Selama jutaan tahun, evolusi telah berhasil mengubah karnivora menjadi hewan yang memiliki beragam klasifikasi makanan. Hal itu dapat kita baca dalam studi ahli biologi evolusi dari University of Arizona John J. Wiens yang berjudul “Evolution of diet across the animal tree of life” (2019).
Wiens dan rekan-rekannya mengumpulkan lebih dari 1000 data spesies. Mereka kemudian membuat filogeni (pohon silsilah) dari data tersebut untuk mengungkap perkembangan pola diet nenek moyang spesies.

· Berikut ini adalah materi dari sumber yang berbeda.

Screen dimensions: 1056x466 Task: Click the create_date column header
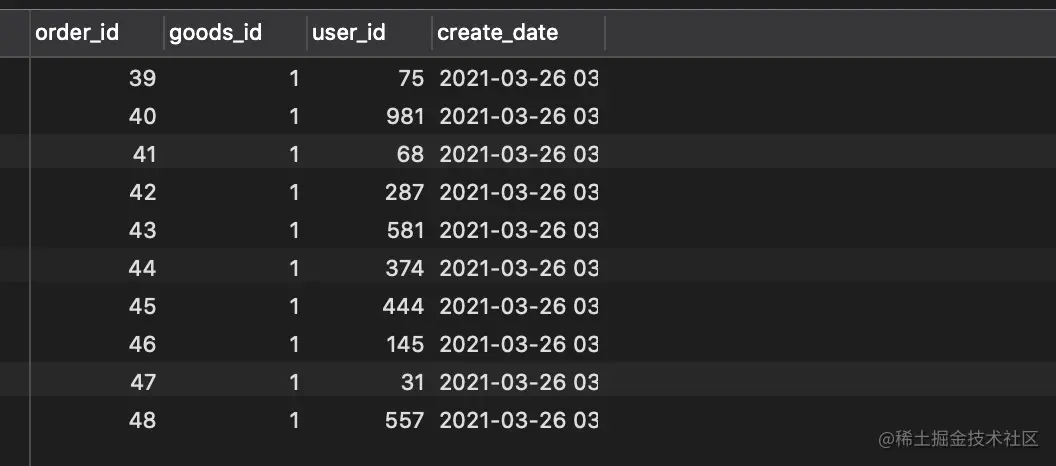(x=498, y=33)
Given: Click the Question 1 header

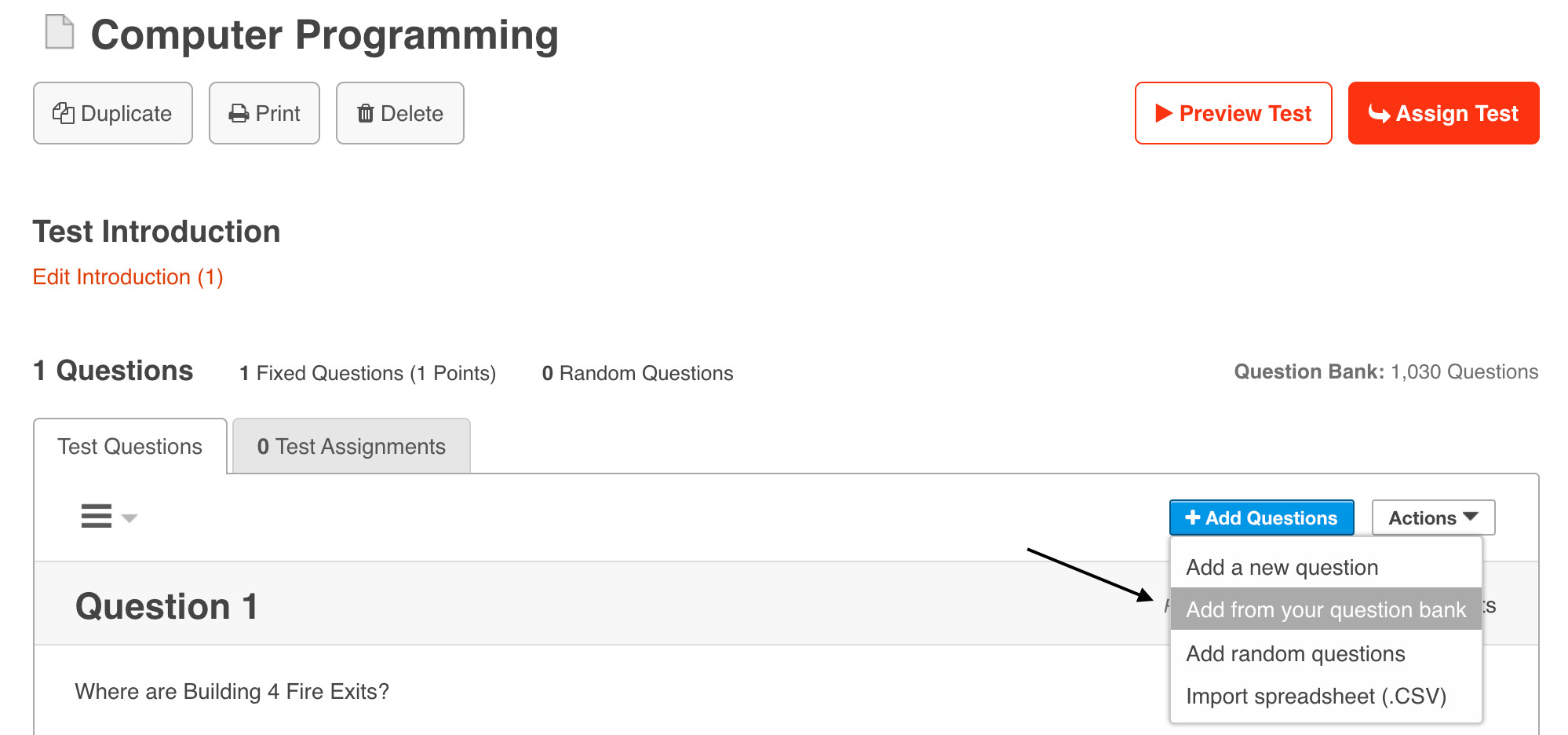Looking at the screenshot, I should coord(166,606).
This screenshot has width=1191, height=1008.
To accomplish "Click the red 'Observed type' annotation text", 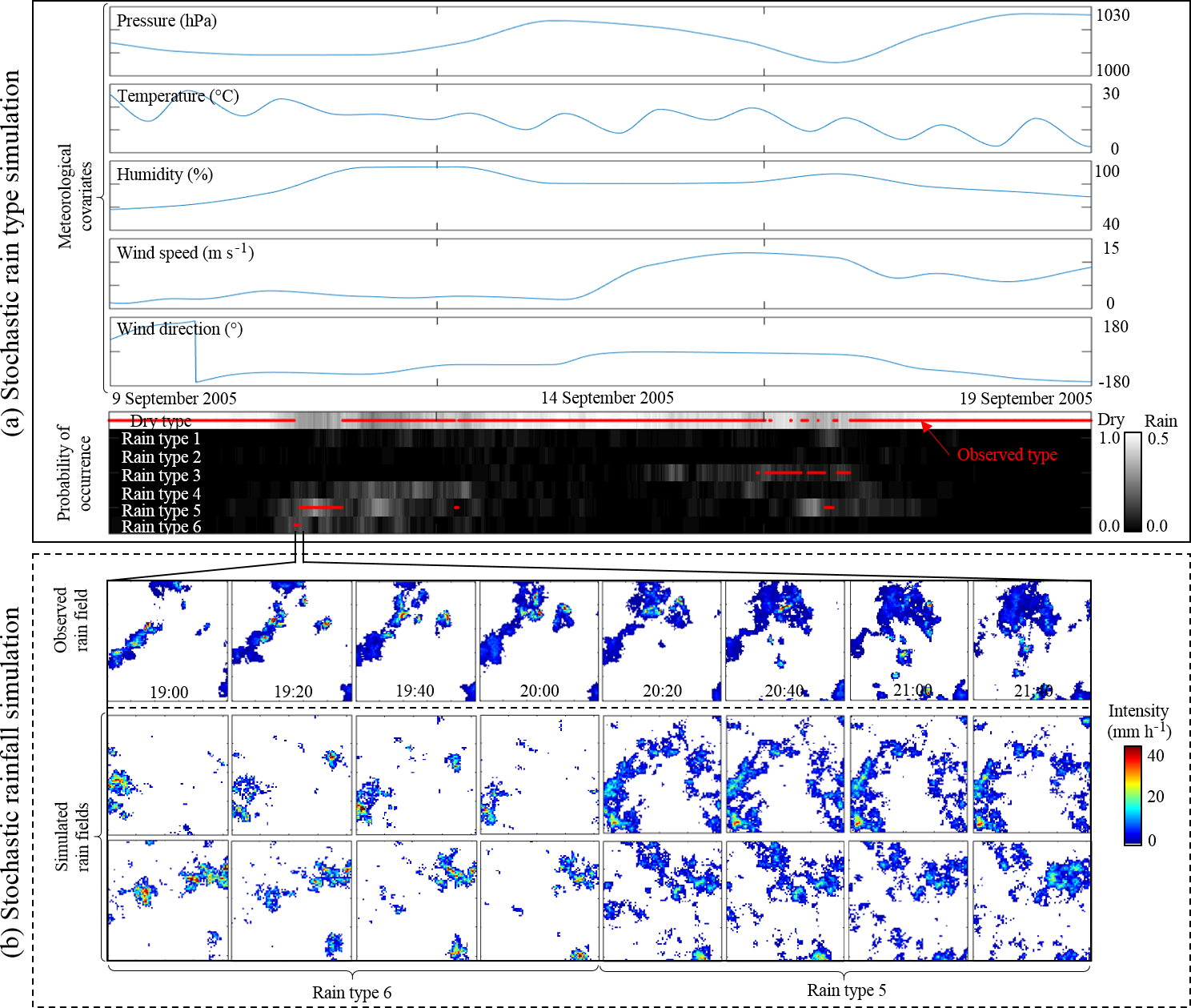I will [1007, 455].
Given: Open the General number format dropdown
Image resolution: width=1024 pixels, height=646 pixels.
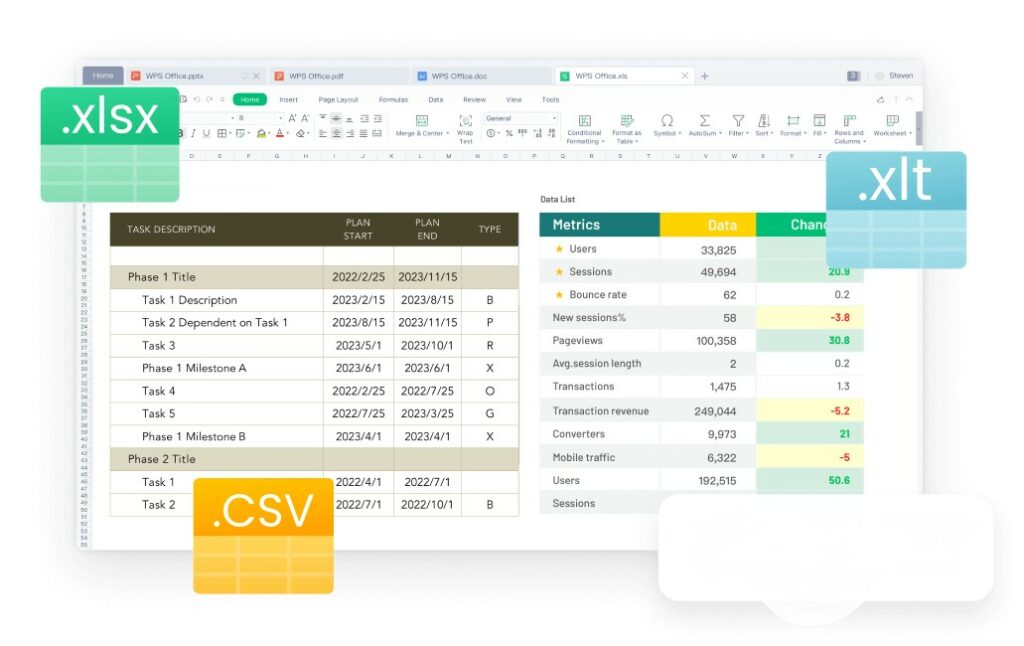Looking at the screenshot, I should tap(520, 117).
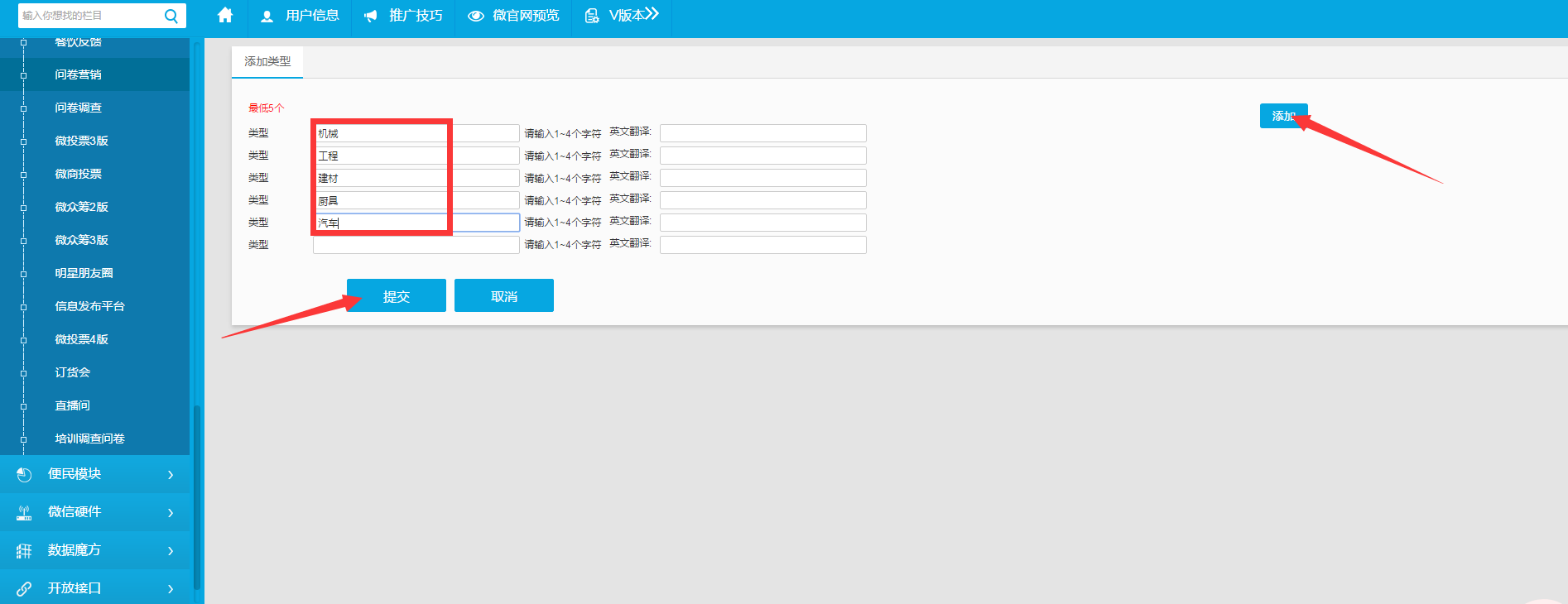The image size is (1568, 604).
Task: Open 问卷调查 in the sidebar
Action: click(x=79, y=108)
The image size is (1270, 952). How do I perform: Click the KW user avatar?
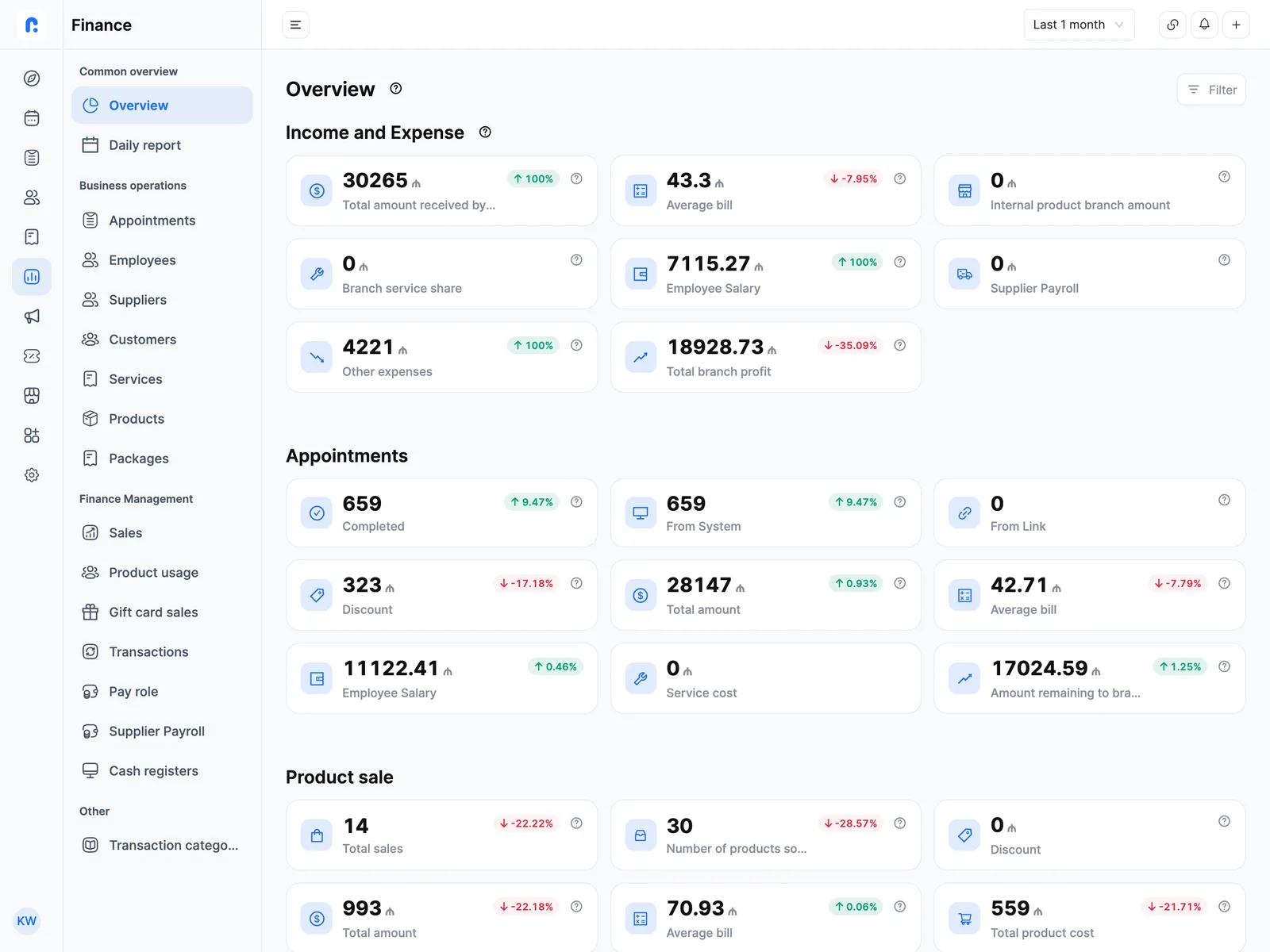click(27, 921)
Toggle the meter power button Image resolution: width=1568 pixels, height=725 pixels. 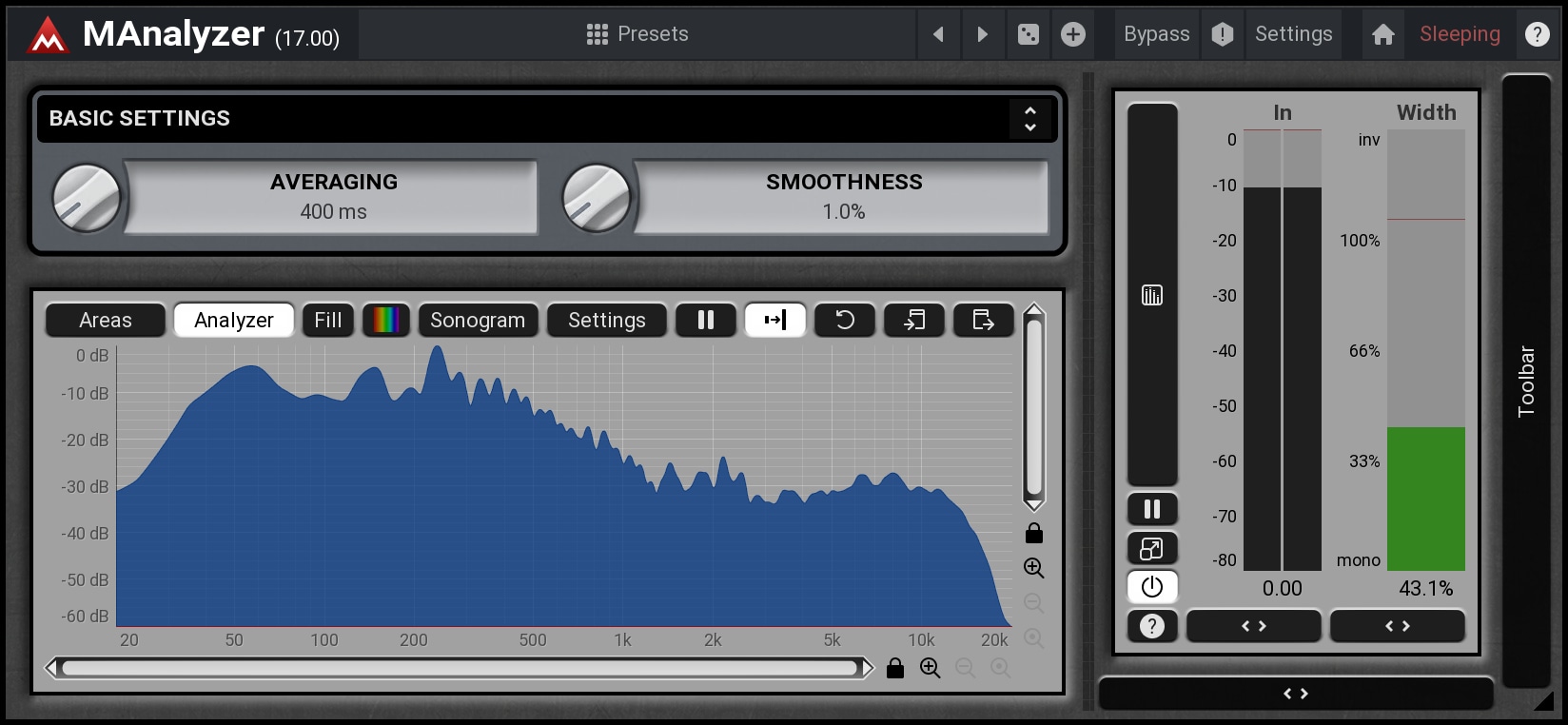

“Hewan multiseluler pertama mungkin adalah pemakan daging. Tapi, daging saat itu beda definisinya dengan daging modern yang kita kenal sekarang,” tulis Wiens dkk.
Wiens mendefinisikan “karnivora” sebagai makhluk pemakan heterotrof (organisme yang tidak dapat membuat makanan sendiri). Hewan purba, kata Wiens, mungkin memakan protista, organisme kecil bersel satu yang bukan tumbuhan, hewan, atau jamur.
Setelah struktur hewan menjadi lebih kompleks akibat proses evolusi, beberapa hewan mulai mengonsumsi tumbuhan. Pola diet tersebut kemudian melekat pada kerabat dekat dan diturunkan ke anak cucu.
Sapi, contohnya, “menghidupi” tubuh besarnya hanya dengan makan rumput dan daun. Ia mengembangkan mekanisme pengolahan pangan khusus di perut. Sapi punya empat bagian perut dan kumpulan mikroba usus yang membantu mereka memecah sel tumbuhan.
Penelitian Wiens menyimpulkan sebanyak 63 persen hewan modern saat ini adalah karnivora, 32 persen herbivora, dan 3 persen merupakan omnivora. Pemikiran deduktif Wiens mengatakan jumlah karnivora modern yang lebih banyak dari herbivora adalah salah satu penguat bahwa nenek moyang makhluk hidup adalah karnivora.